--- Work required ---
For the entries below, count the lines containing "computer" and give only that number.

Information shown below:

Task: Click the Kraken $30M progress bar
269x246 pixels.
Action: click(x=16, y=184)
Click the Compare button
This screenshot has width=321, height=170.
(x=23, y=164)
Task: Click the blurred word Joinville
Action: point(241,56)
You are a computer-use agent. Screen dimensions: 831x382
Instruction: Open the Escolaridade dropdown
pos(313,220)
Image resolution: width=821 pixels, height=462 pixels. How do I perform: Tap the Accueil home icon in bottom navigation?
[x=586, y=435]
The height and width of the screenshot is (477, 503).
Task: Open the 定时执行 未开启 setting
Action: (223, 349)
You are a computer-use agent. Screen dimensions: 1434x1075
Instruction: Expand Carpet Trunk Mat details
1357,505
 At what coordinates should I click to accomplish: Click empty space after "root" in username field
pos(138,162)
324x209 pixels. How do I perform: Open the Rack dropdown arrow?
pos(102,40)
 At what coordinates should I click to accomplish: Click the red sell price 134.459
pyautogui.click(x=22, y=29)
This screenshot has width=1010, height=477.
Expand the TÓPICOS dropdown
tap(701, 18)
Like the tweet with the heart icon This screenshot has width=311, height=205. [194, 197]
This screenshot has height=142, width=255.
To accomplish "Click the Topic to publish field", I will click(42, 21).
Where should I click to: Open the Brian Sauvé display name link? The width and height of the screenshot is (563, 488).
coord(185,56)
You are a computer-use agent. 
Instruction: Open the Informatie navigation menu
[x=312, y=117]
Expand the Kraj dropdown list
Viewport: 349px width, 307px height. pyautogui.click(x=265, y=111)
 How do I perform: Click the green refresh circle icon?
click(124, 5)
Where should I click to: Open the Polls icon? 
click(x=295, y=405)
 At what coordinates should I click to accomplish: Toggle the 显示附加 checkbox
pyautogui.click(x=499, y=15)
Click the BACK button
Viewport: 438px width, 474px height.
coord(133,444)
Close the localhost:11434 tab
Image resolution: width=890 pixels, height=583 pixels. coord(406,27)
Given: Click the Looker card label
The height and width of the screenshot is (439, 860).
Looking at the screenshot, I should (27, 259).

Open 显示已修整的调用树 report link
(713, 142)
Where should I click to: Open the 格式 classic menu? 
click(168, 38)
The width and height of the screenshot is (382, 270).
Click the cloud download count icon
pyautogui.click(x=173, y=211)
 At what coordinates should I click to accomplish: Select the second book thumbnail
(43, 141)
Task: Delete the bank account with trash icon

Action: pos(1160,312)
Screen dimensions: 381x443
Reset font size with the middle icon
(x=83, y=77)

End of Information shown.

--- Response to this exercise ---
3